From the top of the Jewfish Creek Bridge sun glinted off the impossibly turquoise water that flanked them, and a warm salt breeze tinged the air and riffled Will’s hair. In Key Largo scuba and bait-and-tackle shops began to fly by. A strip mall sign promising Pilates in Paradise caught his eye.

The silence spooled out. Will’s eyelids grew heavy. He was close to nodding off when Tommy said, “I talked to the bank. Then I brought in a Realtor to look at Mermaid Point.”

Will’s eyes blinked open. This was what happened when you gave your only blood relative power of attorney. In case of emergency. Never thinking that you might be thrashing it out in rehab when they decided to declare one.

He’d bought the tea-table-shaped key on a whim back in the early eighties when Key West had ceased being a place to hide out, kick back, and chill. When cruise ships began to arrive and depart daily and crowds longing to be wild and eccentric planted a flag and declared Key West their capital of crazy. Everyone he cared about had fled. Will had only made it seventy-nine mile markers up U.S. 1.

“I’m not interested in selling Mermaid Point.” Not his island. Not ever.

They were passing through Tavernier. Mariners Hospital and McDonald’s flashed by and then they were crossing Tavernier Creek. Soon they’d be on Upper Matecumbe, the third of Islamorada’s four keys.

Almost home.

“Even if you wanted to, you couldn’t sell the island without doing something about the house and the outbuildings,” his son said. “Not in the condition they’re in.”

It was Will’s turn to grunt. When he’d bought Mermaid Point it had been one of many homes Will owned. Now it was all he had left. All he wanted to do when he got there was stretch out in a chaise by the pool and zone the hell out. Which wouldn’t be anywhere near as easy without a drink or a joint in his hand.

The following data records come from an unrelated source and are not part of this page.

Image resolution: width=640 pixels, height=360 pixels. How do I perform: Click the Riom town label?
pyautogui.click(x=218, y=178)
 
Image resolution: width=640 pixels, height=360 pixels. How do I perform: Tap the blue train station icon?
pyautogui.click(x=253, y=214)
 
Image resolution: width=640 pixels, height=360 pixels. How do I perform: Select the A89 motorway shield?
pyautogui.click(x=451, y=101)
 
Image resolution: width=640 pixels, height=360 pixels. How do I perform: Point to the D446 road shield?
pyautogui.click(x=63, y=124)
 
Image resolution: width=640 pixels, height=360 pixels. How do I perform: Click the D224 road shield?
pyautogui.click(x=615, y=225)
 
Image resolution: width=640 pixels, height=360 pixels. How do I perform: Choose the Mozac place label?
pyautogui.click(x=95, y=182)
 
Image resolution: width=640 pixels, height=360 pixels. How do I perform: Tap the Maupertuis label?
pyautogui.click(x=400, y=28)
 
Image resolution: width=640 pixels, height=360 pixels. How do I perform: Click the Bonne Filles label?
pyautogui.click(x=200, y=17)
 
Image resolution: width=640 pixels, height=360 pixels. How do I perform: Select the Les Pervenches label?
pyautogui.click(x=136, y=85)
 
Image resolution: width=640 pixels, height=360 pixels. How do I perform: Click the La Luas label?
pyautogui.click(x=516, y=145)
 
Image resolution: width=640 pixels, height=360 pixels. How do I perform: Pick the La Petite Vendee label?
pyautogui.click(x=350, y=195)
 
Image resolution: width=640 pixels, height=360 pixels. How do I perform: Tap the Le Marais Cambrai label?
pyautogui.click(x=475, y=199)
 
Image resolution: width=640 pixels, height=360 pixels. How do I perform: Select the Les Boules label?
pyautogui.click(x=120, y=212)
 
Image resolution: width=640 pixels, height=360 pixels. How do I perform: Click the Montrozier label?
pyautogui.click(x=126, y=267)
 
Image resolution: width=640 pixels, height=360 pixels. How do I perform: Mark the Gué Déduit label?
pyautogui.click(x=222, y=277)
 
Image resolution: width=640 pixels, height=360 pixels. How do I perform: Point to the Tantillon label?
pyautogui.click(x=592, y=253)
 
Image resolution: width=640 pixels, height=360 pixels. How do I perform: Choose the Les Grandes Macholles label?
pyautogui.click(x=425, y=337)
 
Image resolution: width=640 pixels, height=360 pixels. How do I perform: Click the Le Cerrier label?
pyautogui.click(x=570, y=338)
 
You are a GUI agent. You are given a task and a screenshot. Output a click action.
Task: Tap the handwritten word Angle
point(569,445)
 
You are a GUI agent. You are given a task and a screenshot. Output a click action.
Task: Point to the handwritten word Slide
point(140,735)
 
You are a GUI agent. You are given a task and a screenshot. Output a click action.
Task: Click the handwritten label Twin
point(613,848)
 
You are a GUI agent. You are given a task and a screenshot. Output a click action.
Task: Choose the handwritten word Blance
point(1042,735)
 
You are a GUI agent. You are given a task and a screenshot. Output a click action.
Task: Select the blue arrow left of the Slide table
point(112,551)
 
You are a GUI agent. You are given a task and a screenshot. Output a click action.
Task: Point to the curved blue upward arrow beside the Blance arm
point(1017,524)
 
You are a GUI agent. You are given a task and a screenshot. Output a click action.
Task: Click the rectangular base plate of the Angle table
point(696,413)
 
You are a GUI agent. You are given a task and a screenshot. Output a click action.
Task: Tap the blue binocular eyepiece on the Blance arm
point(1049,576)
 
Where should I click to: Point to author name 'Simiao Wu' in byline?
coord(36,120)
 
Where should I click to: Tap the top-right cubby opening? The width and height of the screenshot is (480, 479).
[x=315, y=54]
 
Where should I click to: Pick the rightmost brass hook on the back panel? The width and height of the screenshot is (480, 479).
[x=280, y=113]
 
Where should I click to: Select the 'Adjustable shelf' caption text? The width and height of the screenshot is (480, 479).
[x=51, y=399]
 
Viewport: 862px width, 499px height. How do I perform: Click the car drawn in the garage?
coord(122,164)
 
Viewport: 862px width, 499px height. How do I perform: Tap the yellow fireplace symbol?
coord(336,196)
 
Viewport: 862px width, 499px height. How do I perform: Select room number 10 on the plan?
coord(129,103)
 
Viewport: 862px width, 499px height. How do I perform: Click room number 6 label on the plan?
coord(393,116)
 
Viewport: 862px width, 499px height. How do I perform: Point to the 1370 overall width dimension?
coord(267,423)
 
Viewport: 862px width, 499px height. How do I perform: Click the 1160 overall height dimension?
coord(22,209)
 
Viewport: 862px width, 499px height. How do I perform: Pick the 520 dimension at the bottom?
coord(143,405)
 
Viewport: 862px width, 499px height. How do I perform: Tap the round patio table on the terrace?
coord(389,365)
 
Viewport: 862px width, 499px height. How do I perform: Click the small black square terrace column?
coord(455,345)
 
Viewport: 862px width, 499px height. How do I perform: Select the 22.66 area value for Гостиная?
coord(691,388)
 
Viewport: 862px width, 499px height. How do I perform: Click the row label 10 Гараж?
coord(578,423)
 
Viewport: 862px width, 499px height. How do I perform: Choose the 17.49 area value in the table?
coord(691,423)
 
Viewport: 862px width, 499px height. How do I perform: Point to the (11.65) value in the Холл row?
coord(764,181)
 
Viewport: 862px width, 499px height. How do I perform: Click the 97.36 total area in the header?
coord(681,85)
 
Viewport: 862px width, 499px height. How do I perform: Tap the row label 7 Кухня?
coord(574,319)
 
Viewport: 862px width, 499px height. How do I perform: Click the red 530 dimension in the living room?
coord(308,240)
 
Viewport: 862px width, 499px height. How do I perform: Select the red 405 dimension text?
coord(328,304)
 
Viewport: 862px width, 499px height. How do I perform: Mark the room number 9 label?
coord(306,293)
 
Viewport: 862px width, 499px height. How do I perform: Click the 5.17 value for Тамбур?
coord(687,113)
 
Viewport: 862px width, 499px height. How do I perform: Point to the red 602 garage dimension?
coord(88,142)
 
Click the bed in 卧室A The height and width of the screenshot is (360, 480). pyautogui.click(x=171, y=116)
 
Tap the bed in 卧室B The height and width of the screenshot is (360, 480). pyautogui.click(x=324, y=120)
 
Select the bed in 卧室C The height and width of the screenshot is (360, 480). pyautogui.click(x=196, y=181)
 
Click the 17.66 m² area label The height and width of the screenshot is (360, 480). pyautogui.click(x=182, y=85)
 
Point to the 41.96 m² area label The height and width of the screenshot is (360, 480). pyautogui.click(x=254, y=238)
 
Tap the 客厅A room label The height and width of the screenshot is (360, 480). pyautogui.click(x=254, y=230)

At the moment he was trying not to think about how he was going to live the next week, let alone the rest of his life, without numbing up. He wasn’t sure his pool—or even the Atlantic Ocean, which his pool overlooked—was big enough to swim the number of laps it would take. He didn’t know if there were enough laps in this world to make the need to detach go away.

“The thing is, if the house and grounds could be renovated it would make a great place for an island vacation or a corporate retreat. And you could keep the rooms rented out all the time—I mean, you’re still a name. People would pay a fortune to come stay in a property owned and operated by William the Wild.” The tone was derisive. As if he were relating something that he didn’t understand but he knew to be true. “You could make a living as the ‘genial host’ of the Rock ’n’ Roll Bed-and-Breakfast. Or, I don’t know, maybe we should just call it the Wild House.”